The residual value of anything, (including cars or vans) is the price of an asset at the end of its usable life. How much, for example, is a vehicle worth in 3, 4 or 5 years etc.
Independent vehicle pricing companies are the main driving force in the UK for all things relating to vehicle pricing, including the residual value’s, or RV for short.
In order for a leasing company to quote you a contract hire rate, they need to use the RV’s from these companies. This will help them understand the value of an asset at a particular period of time, which in turn will ultimately underwrite future business and show them the level of risk.
These companies are an unbiased force in the world of leasing. Providing a wide view of the market and trends, whilst also providing detailed market research on how they create those prices.
Data is both sent and collected by these companies on a daily, if not hourly basis via various mediums such as auctions and manufacturers. The data they receive is then used to understand how the current market is performing. Once all the data is collated and verified, they can then create an accurate “average” price in their guides which various companies will buy, including financial institutions or leasing companies.
This basic foundational level of data gathering is ultimately used to help forecast the future price.
The RV plays the most important role in any lease, as it is susceptible to trend and variation within the market. After all, this is simply a prediction for a future value, it does not guarantee it.
Here’s the important bit. Leasing companies can manipulate the RV to help manage the “risk” associated with an asset. This is all perfectly legal, much the same way in which someone can increase or decrease the value of their house depending on what is happening in the market. It is just being applied to assets of smaller value, with more volume.
As the RV is directly linked to the final contract hire rate, this means that large leasing companies can adjust that rate if it is deemed to be too expensive or cheap. Remember, they are trying to remain competitive with their rivals, manage their profit margin, but also not price themselves out of the market.
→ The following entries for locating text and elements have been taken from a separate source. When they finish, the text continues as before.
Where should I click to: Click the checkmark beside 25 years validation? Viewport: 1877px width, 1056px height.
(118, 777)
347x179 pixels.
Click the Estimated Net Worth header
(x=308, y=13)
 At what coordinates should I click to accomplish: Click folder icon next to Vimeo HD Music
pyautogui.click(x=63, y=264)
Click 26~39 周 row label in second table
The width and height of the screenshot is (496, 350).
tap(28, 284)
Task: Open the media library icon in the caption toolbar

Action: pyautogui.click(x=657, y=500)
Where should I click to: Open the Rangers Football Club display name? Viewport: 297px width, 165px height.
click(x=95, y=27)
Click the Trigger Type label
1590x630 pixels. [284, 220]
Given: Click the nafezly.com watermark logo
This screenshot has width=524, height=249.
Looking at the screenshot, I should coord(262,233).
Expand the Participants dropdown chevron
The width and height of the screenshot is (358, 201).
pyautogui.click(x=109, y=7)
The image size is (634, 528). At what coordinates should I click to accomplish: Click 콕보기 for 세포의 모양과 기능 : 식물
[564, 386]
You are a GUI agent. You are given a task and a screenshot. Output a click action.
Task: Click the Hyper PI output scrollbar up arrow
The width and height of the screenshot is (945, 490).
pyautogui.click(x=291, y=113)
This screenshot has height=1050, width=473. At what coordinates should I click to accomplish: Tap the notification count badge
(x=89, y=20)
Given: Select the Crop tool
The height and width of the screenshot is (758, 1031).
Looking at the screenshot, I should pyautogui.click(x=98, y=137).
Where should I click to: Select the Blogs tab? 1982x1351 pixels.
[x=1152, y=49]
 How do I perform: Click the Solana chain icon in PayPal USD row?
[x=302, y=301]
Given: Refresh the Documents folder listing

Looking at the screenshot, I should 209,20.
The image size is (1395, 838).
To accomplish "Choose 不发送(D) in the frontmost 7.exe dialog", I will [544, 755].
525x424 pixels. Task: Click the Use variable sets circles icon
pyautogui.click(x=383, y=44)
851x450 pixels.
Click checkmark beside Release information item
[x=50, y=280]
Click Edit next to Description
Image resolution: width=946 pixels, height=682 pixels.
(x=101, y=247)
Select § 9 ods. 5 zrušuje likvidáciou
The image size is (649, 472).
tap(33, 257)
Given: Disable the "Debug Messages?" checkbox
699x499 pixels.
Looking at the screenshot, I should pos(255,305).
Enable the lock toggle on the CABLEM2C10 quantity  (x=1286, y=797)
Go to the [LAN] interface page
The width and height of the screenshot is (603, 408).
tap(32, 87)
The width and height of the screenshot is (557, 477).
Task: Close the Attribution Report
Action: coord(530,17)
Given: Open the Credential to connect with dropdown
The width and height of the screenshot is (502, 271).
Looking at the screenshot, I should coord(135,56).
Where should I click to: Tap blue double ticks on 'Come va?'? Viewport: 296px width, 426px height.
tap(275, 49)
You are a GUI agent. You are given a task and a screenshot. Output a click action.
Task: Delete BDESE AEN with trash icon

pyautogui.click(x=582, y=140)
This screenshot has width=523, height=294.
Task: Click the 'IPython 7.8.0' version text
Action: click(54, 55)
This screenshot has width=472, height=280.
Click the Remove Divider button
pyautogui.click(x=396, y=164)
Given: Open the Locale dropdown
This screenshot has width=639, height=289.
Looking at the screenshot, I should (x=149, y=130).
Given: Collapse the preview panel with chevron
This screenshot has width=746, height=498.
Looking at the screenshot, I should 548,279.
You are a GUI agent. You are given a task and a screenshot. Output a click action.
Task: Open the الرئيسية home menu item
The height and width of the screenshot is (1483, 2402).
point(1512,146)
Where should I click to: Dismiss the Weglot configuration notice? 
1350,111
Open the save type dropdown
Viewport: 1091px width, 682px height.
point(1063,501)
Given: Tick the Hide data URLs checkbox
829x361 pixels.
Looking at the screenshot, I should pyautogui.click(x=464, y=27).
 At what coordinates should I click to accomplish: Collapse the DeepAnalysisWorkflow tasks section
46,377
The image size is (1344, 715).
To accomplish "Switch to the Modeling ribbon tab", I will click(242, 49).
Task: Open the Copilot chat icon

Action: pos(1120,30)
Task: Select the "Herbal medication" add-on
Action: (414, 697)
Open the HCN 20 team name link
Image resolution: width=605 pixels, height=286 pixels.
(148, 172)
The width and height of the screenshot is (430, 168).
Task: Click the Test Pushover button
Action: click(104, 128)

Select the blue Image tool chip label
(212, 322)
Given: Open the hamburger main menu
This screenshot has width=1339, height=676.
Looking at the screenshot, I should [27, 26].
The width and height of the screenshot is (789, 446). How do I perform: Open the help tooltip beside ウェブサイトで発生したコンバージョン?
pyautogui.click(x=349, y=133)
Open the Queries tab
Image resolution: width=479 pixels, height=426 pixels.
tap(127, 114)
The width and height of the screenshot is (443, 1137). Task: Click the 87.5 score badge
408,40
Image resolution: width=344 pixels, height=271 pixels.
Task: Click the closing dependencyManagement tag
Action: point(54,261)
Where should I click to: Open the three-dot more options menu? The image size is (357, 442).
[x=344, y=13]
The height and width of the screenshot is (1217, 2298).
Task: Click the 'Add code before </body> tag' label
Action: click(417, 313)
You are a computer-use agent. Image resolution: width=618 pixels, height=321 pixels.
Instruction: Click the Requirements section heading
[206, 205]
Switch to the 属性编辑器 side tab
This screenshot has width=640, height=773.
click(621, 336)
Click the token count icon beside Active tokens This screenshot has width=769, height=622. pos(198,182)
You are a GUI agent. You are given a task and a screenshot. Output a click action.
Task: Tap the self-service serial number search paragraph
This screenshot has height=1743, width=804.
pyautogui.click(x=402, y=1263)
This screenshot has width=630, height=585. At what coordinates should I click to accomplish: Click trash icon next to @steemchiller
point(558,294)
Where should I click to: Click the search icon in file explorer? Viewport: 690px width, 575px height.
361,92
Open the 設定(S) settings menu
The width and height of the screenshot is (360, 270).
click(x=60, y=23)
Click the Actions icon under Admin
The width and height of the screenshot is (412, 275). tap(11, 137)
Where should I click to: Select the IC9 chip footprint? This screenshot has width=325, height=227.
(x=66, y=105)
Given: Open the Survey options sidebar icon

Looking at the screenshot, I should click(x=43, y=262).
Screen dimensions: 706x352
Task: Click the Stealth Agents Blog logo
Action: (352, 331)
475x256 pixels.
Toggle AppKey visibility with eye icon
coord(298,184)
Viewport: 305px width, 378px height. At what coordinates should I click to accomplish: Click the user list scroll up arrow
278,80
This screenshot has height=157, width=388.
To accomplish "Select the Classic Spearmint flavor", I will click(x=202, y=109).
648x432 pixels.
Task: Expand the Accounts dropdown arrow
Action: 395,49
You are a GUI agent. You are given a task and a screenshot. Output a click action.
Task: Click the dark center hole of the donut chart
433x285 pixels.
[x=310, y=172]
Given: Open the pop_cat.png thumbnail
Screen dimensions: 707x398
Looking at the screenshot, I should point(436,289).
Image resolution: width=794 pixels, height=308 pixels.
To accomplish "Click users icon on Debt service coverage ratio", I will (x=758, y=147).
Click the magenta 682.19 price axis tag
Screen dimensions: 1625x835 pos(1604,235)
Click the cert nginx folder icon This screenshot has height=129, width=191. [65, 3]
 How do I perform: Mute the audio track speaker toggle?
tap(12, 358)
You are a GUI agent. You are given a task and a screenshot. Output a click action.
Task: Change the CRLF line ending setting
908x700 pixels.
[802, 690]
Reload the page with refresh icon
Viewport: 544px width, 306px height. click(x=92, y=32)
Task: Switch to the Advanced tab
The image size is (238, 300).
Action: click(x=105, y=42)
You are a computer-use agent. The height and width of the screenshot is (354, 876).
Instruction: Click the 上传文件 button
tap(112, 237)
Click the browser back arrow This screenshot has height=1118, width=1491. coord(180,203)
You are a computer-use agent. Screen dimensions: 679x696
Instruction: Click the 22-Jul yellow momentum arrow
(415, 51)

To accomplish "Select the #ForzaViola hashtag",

Believe it or not, you also have an influence on the RV. For example, if you choose a bright purple car then the RV will be brought down accordingly, as it’s now harder to sell. Likewise, if you apply lots of desirable options to the car, it is now easier to sell. The key is about how proportional the value of an option is from an RV perspective, but also how much it costs from the factory. A specific example might be something like a Band & Olufsen stereo, which from the factory might be a few thousand pounds, but in the real world a few years later would only be a few hundred. Proportionally speaking, you would pay more for your lease over the term, than it would be worth at the end. In effect, YOU pay for the price difference between a better or worse RV and the capital cost. An adjustment in the RV is completely at the leasing companies discretion, so please be aware of that.